Eric Emmanuel Schmitt & Philippe Warzée

Ne sommes-nous pas arrivé à l'heure d'une auto-biographie ?

"Je ne sais pas. J'ai longtemps eu beaucoup de réticences par rapport à l'écriture auto-biographique. Parmi mes 45 livres, c'est la troisième fois que je le fais. C'est pour moi la seule manière d'être le plus juste. Je suis obsédé par la justesse et comme ici il s'agissait d'analyser le choc, le tourment, les errances, qui s'avèrent être un chemin du deuil, la façon la plus juste était de procéder ainsi. Le but n'était pas de parler de moi, mais de nous, de la disparition d'un amour important. Ma mère était très pudique et je le suis également. Cette démarche ne me vient donc spontanément. C'est un pan auto-biographique. Chaque livre a sa forme, celui-ci est un journal, il y a une dramatisation. Un jour si on s'intéresse encore à moi quelqu'un pourra se charger de signer un ouvrage. Ce n'est pas moi qui le ferai."

Trouvez-vous un certain bonheur dans le fait de pleurer ?

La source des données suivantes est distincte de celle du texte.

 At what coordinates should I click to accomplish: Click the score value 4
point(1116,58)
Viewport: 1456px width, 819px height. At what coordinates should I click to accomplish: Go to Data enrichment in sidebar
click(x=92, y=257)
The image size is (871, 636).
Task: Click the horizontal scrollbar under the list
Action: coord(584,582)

"Je ne vais pas dire que j'ai aimé pleurer, mais j'ai aimé mon chagrin à la disparition de ma mère. La tristesse était la nouvelle forme d'expression de mon amour. Je ne voulais pas qu'on m'enlève cette tristesse. Je me réfugiais même dedans. Je rentrais à la maison dans mon chagrin, c’était ça ma vraie maison. Ma mère était dedans. D'un autre côté, je devais lui obéir et être heureux car elle m'avait toujours inculqué le devoir d'être heureux. Arrive un temps où les larmes changent. Je ne pourrais pas être écrivain si je n'avais pas cette sensibilité. Mon directeur littéraire m'a dit : « ça pleure beaucoup dans ce livre » ! Je lui répondu chez Rousseau aussi. Mon seul métier a été d'enseigner la philosophie et précisément le 18e siècle. C'est une époque où les hommes pleurent. Je n'ai jamais eu de problème avec ça. Il est toutefois rare que je pleure en public. Les larmes nous recentrent, elles sont l'expression de l'essentiel. Il ne faut pas en avoir peur."

La prière est chez vous pas anodine. Peut-on dire qu'elle s'inscrit dans un mode de vie ou une échappatoire ?

"D'abord, prier n'est pas demander. C'est prendre conscience de ce qui est important et de ce qui ne l'est pas. C'est une sorte d'hygiène spirituelle. Chez moi toute prière se termine par un remerciement. C'est aussi une façon d'adresser mes pensées aux gens essentiels si je prie pour eux. Je ne crois pas que la prière soit une demande et qu'en plus qu'elle soit reçue. Je n'ai pas la perception d'un dieu providence qui nous écouterait."

Vous semblez faire tout pour que le temps n'aie pas de prise sur vous ?

"Oui. Vous avez raison. Ce n'est pas une lutte contre la condition humaine, c'est une façon d'habiter la condition humaine. Ce n'est pas un refus du temps qui passe et qui coule, c'est un désir de faire du temps mon ami. Je ne perds pas un instant. Quand on a le privilège d'être en vie on ne perd pas une miette."